Nora, originally from Queens, NY, studied at the University of Pennsylvania. She first found Muay Thai as a quick cure for heartbreak: 

Four or five years ago, back in Philadelphia, I had this really bad breakup and I had all of this energy that I needed to do something with, this anger and frustration. This gym had opened recently and they were doing a quick start trial, so you could pay for just two weeks, they would give you gloves and you could test them out. So I thought: I’ll try it. Why not?

After a hiatus, Nora trained briefly in New York before moving to Coventry to do her PhD:

I started back at a gym on Long Island called Rebel Thaiboxing. I sort of started from scratch because I hadn’t done it in so long, and I had only done it for a short amount of time the first time. Then before I even moved to Coventry, I looked up Muay Thai gyms and I emailed them and I was like “Listen, I land on the Thursday, can I come in on the Friday to do a trial class?” and 8 Limbs Academy said yes. So now I’ve been training again for about a year and a half.

Fight and fit

The road to becoming a fighter is full of its ups and downs. Outsiders often don’t understand where the advantages can be found. But Nora swears it is all worth it:

First off, it gives you a goal to work towards, right? When you have the fight you have a very concrete goal, you’re like, ok, I have to be able to do this amount of rounds, I have to be able to spend this amount of energy and think about strategy and stuff. It’s exhausting and difficult but it also makes you feel strong and powerful and you feel like you can conquer the world, because it’s really difficult but you’re making it through and even when there’s bad days you know that you’re going to tough it out.

The frequent bruises, the dietary restrictions and often conflicting advice thrown around all help in making the process somewhat overwhelming. On top of that, fighters need to find time outside of training for other types of physical training, like strength training and cardio.

Fighting with myself or with my thesis?

I have had my share of bruises and broken limbs when I practiced Tae Kwon Do, something my poor music teachers hated. In fact, the struggle between keeping up a sports routine, which will involve at least some soreness here and there, and a life of writing, typing, marking and also Repetitive Strain Injuries aplenty, make all of this a painful journey. In fact, sitting at a desk all day typing can make sports injuries worse, and getting injured in sports can make sitting at a desk all day worse as well.
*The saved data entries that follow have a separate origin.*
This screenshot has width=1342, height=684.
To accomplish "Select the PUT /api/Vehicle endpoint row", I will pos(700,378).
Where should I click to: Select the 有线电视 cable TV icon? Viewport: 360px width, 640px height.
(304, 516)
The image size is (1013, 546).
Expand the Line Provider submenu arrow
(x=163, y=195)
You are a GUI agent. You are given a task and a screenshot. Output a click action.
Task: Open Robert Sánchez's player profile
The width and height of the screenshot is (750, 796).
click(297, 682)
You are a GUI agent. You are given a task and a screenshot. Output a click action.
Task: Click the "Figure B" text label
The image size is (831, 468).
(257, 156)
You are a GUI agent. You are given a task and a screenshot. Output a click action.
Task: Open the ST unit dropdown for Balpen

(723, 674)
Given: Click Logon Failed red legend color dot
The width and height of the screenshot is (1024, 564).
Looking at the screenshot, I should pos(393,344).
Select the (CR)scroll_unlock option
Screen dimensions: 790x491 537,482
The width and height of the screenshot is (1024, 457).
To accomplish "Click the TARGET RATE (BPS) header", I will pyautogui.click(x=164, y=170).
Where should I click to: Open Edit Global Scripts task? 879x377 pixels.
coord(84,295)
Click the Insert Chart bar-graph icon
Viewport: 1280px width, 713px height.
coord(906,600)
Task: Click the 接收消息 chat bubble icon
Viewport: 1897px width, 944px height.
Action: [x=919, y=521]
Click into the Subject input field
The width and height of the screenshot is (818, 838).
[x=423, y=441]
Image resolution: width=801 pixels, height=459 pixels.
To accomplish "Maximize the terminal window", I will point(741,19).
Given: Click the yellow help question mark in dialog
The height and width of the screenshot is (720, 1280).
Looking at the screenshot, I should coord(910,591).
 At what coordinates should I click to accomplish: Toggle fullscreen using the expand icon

How can you juggle such things? How does fighting preparation compare to the journey of a PhD

 With the PhD you do have a fixed thing that you need to do at the very end of it, but it’s so far away, and all the intervening steps are really nebulous. Everybody’s journey is different, obviously, but sometimes it feels like you don’t know what the heck you’re doing. The goals of fighting and of training are much more concrete and much more physical, obviously, so I think it’s a good counterpoint to all the mental activity that I am doing in the PhD.

If you are frustrated about your research, or disappointed with your flatmate, supervisor, friends or lovers, punching a bag or kicking a pad 50 times or, my favourite, elbowing the hell out of something helps tremendously. In any case, it is always better to do that on a pad than on your supervisor’s face, in my view.

To be continued…

by Lúcia

Lúcia Collischonn is a second-year PhD student in Translation Studies at the Warwick Writing Programme. She is the editor of the library blogs, Study Blog and PhD Life. Lúcia is an award-losing literary translator, writer, language nerd and a failed yellow band in Muay Thai. Her translation of Yoko Tawada’s Etüden im Schnee was published last year in Brazil. You can find her ramblings on twitter @lucycolli.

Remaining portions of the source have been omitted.